What You Need To Know

  • After strikes last summer, thousands of hospitality workers ratified a new contract with 34 hotels

  • The new contract provides an average of 40-50% more than current wages

  • The union plans to negotiate again before the 2028 Olympic Games

The deal provides workers an average of 40% to 50% more than their current wages, and the new contract is good until January 2028. 

Organizers say this will allow the union to renegotiate a new deal again before the LA 2028 Summer Olympics.

The big question is whether hotels can afford it, especially if tourists choose alternatives like Airbnb and Vrbo.

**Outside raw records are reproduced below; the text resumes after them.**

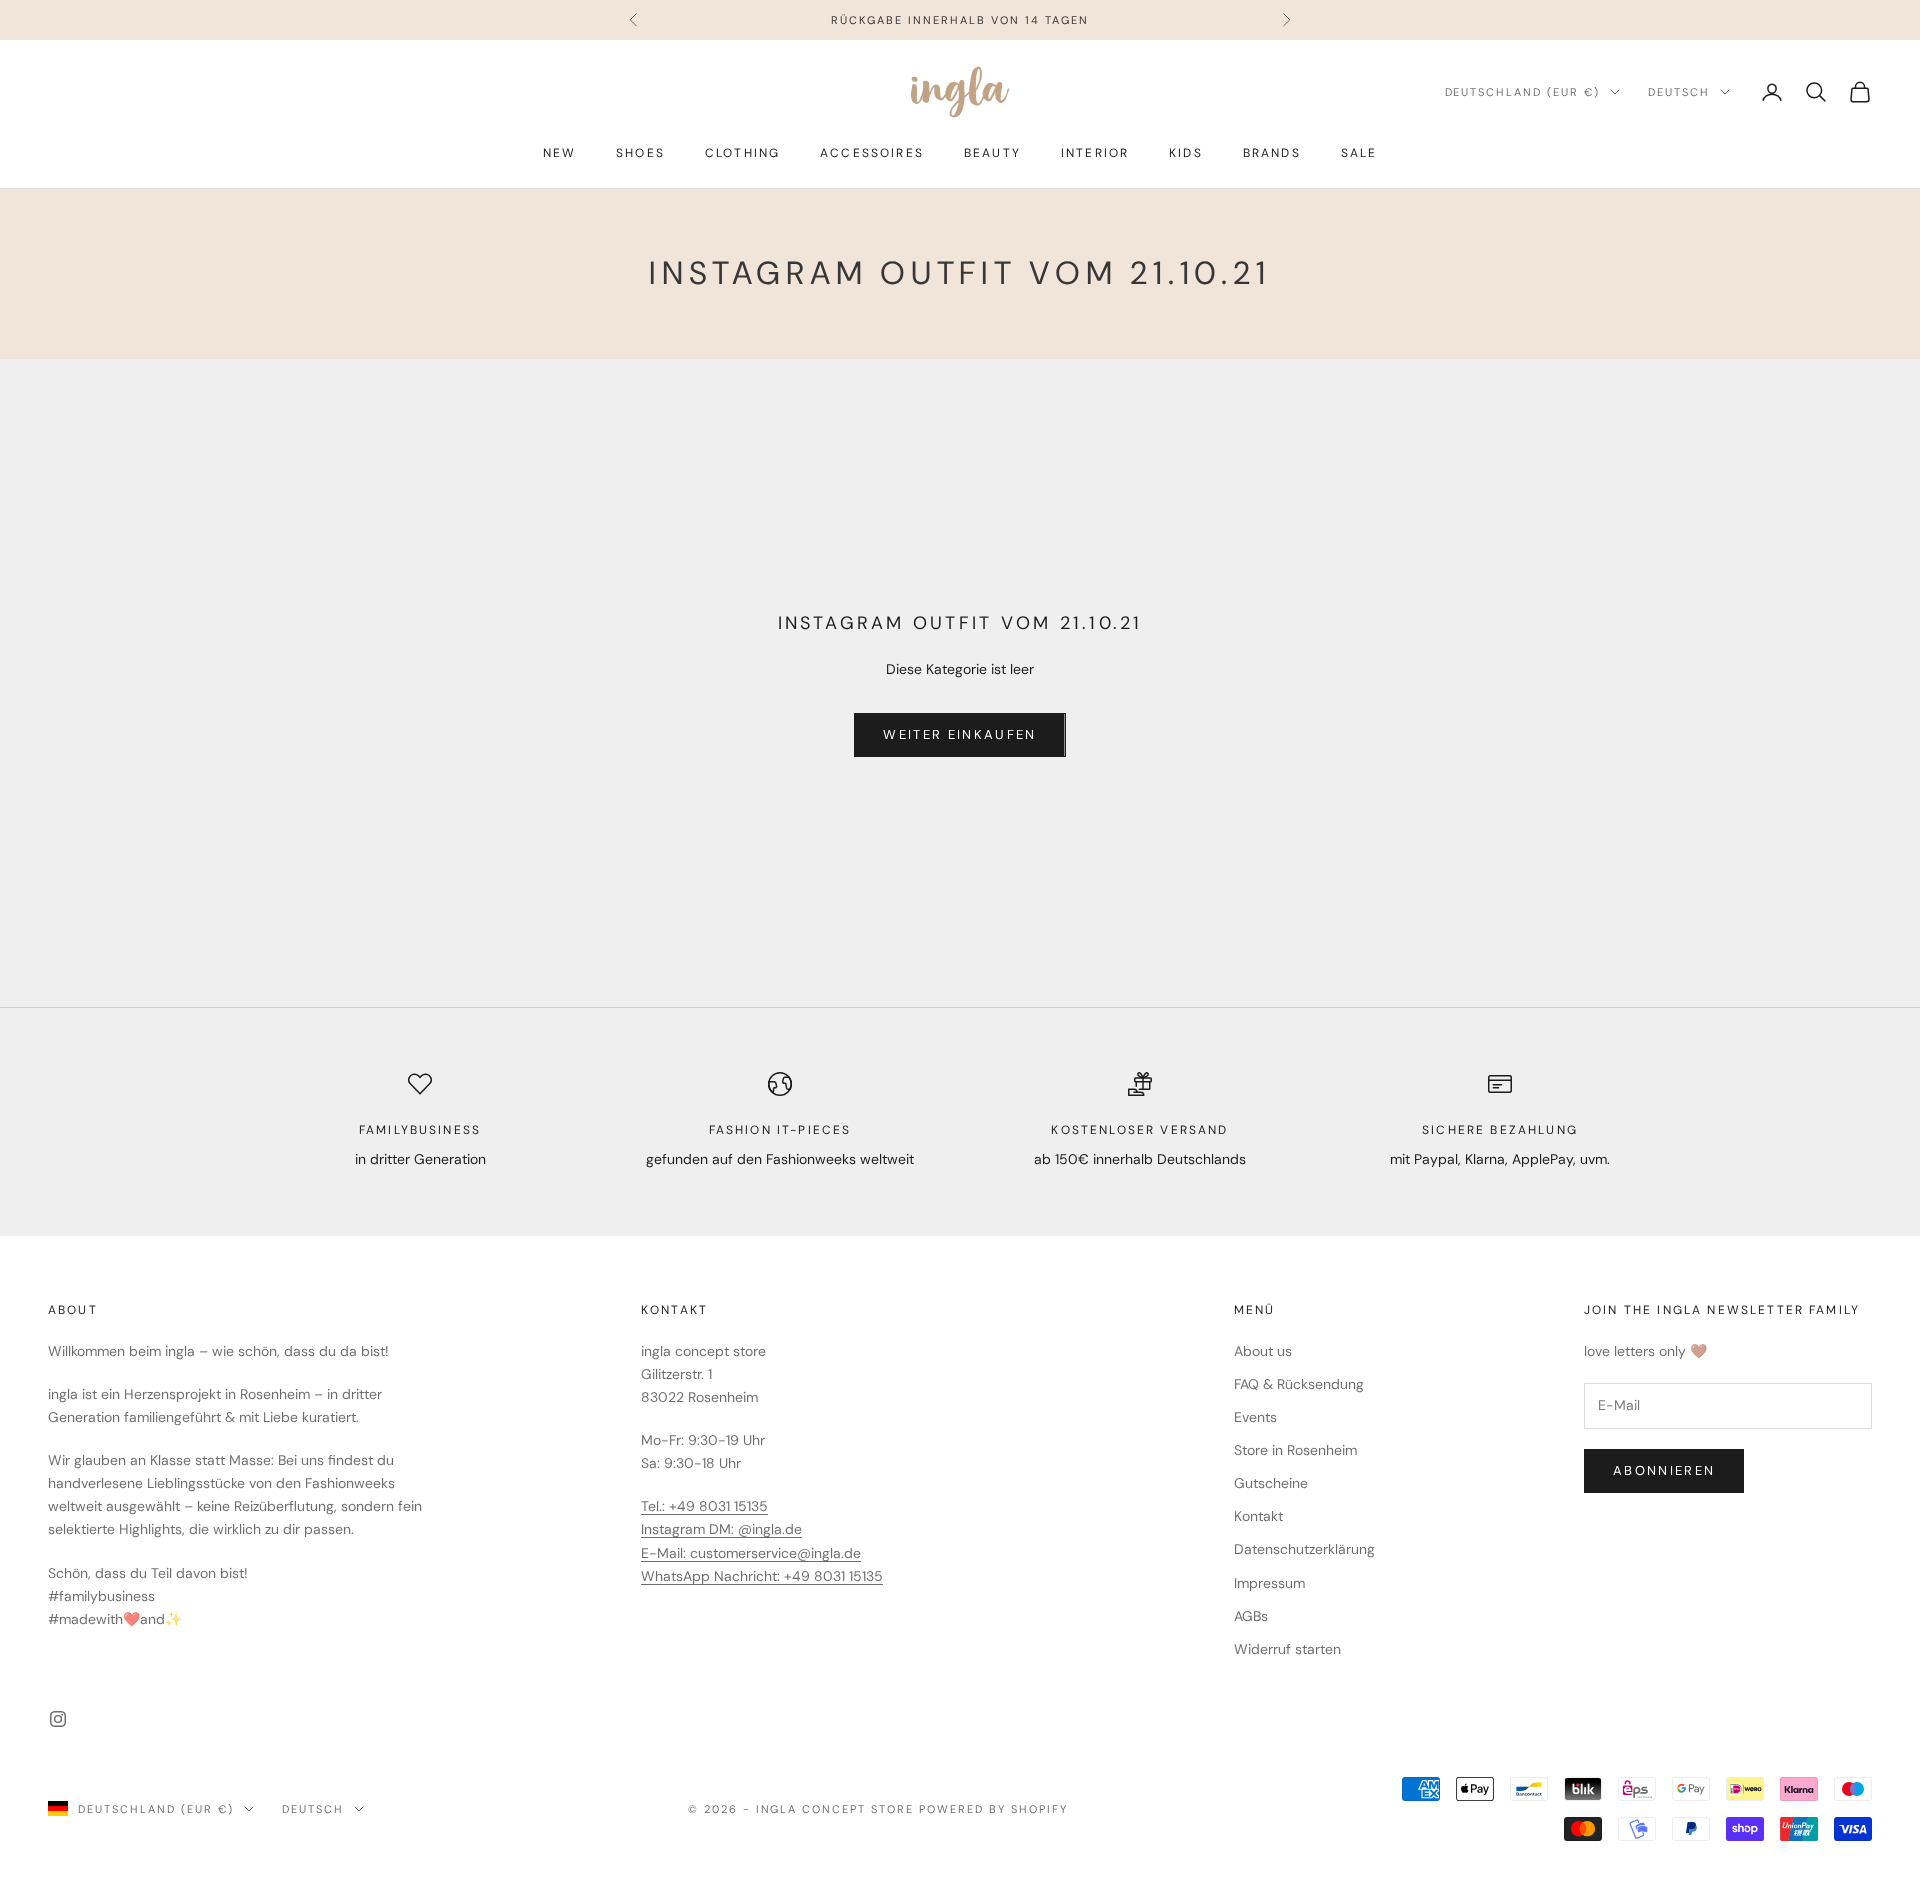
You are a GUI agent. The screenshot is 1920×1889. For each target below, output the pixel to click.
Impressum (1269, 1583)
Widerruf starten (1287, 1649)
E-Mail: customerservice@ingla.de (751, 1553)
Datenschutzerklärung (1304, 1549)
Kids (1186, 153)
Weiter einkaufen (959, 734)
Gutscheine (1271, 1483)
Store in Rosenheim (1295, 1450)
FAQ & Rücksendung (1299, 1384)
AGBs (1251, 1616)
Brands (1272, 153)
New (559, 153)
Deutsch (1679, 92)
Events (1255, 1417)
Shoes (640, 153)
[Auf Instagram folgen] (58, 1719)
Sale (1359, 153)
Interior (1095, 153)
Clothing (742, 153)
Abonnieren (1664, 1470)
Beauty (992, 153)
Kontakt (1258, 1516)
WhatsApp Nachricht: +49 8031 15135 (762, 1576)
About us (1263, 1351)
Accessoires (872, 153)
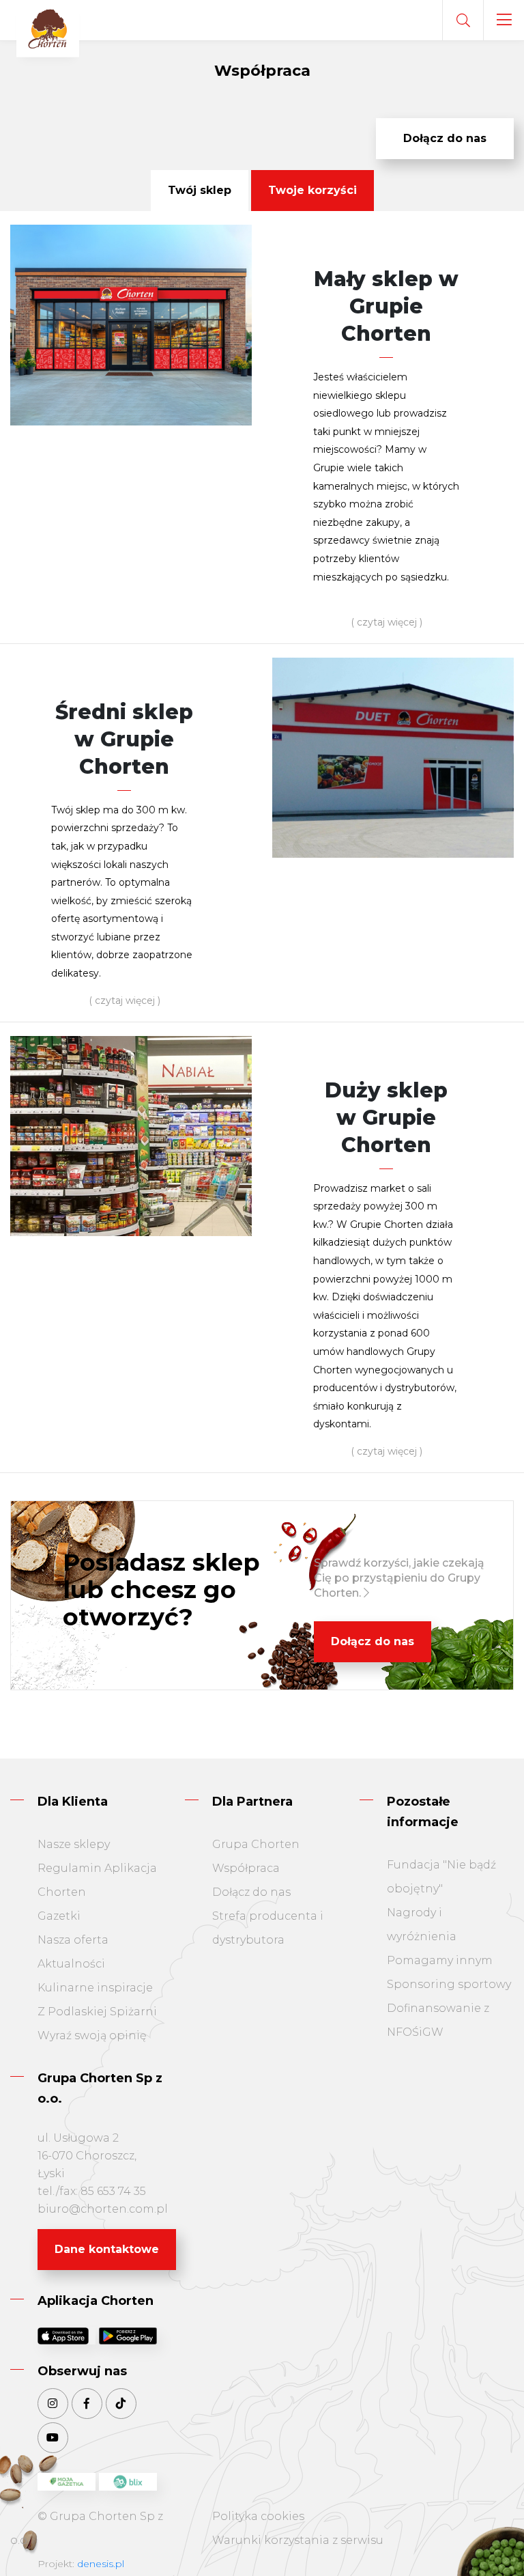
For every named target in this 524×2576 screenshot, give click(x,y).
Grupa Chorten (256, 1844)
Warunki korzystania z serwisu (297, 2540)
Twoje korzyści (312, 190)
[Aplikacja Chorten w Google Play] (128, 2335)
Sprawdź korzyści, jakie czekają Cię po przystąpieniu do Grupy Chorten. (399, 1577)
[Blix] (128, 2482)
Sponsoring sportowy (449, 1984)
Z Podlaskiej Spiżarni (97, 2011)
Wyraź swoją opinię (92, 2035)
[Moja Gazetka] (67, 2482)
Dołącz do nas (444, 138)
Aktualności (71, 1963)
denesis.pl (100, 2564)
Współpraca (246, 1868)
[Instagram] (53, 2403)
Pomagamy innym (440, 1960)
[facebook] (87, 2403)
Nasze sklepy (74, 1844)
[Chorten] (47, 30)
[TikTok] (121, 2403)
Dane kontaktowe (107, 2249)
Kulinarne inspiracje (95, 1987)
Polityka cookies (258, 2516)
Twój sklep (199, 190)
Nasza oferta (73, 1939)
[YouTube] (53, 2437)
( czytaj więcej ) (386, 622)
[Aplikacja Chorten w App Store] (67, 2335)
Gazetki (59, 1915)
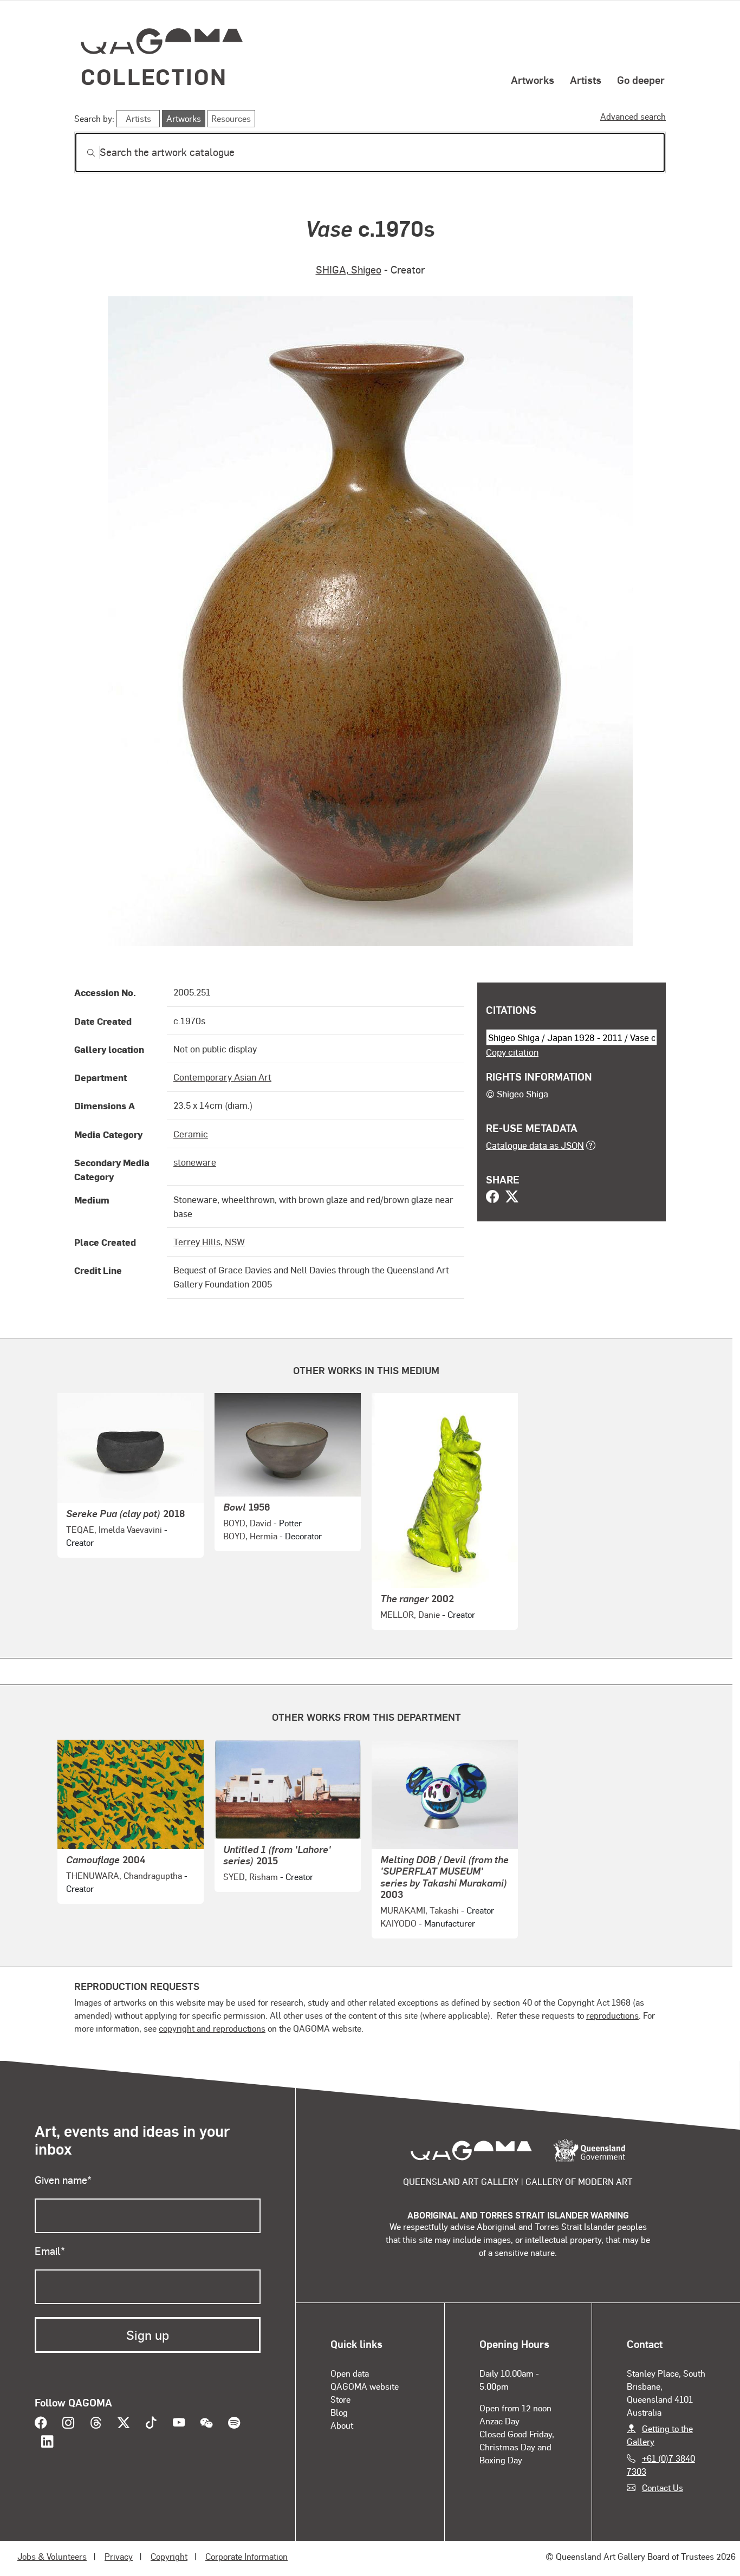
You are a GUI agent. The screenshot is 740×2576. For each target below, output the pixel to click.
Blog (339, 2412)
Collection (154, 76)
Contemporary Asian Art (222, 1077)
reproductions (612, 2015)
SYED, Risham (250, 1876)
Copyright (169, 2556)
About (341, 2425)
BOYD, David (247, 1522)
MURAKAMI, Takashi (419, 1910)
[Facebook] (492, 1198)
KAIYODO (398, 1923)
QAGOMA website (364, 2386)
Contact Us (662, 2487)
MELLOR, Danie (410, 1614)
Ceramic (190, 1134)
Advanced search (633, 116)
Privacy (119, 2556)
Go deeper (641, 80)
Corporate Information (246, 2556)
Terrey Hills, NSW (209, 1241)
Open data (349, 2373)
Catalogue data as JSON (535, 1145)
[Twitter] (511, 1198)
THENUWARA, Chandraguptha (124, 1875)
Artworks (532, 80)
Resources (231, 118)
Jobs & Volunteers (52, 2556)
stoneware (194, 1162)
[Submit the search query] (82, 152)
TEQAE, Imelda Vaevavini (114, 1529)
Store (340, 2399)
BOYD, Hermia (250, 1535)
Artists (585, 80)
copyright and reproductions (212, 2028)
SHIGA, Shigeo (348, 269)
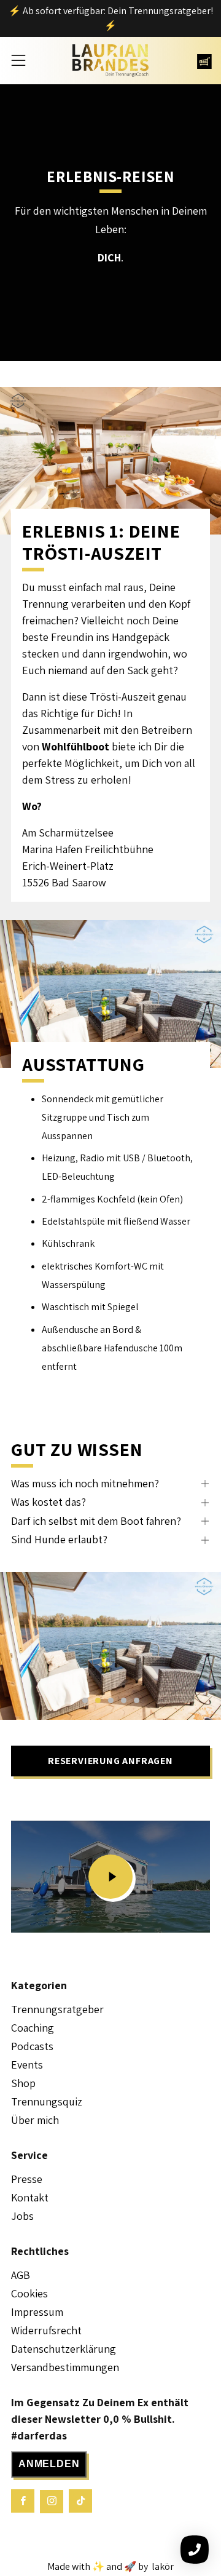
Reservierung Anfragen (110, 1760)
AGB (20, 2275)
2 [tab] (98, 1700)
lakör (162, 2566)
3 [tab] (111, 1700)
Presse (26, 2179)
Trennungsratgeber (57, 2009)
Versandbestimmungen (65, 2367)
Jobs (22, 2216)
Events (27, 2064)
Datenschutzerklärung (63, 2349)
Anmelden (48, 2464)
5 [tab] (136, 1700)
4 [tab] (123, 1700)
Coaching (32, 2028)
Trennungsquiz (46, 2101)
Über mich (35, 2120)
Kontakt (29, 2197)
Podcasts (32, 2046)
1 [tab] (85, 1700)
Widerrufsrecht (46, 2330)
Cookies (29, 2293)
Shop (23, 2083)
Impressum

And might hotels slash jobs if they can't absorb the extra costs?

Meanwhile, workers toiling away in places like hot warehouses have anxiously waited for California to adopt regulations requiring employers to either try to cool workplaces that get hotter than 87 degrees indoors or take other measures to reduce the risks of heat illness.

But at the last minute, there was a big wrinkle. 

The Newsom administration raised concerns about the plan's cost, saying it would cost businesses billions at a time when many are struggling.

One business in particular is feeling the pinch: the state's prisons. 

Initially, the Department of Corrections said the regulation would cost less than a million dollars in the first year of implementation and less than half a million each year after that. 

However, in recent weeks, they informed the Department of Finance that the estimates are now in the billions — without providing specifics. 

That triggered the Department of Finance to pull the necessary approval for the policy to go into effect this summer.

These rules have been in the making for more than five years, and the board of the California Division of Occupational Safety and Health wasn't having it with the 11th-hour objection. 

The board unanimously approved it anyway, ahead of a weekend deadline, so that these rules could go into effect by summer. 

The bigger picture is that California is a state that prioritizes its workers, their safety, and their ability to survive economically in a very expensive place. 

But doing so often adds costs to businesses, and in a year where we're facing a massive deficit, these pressure points are sure to be with us for a while.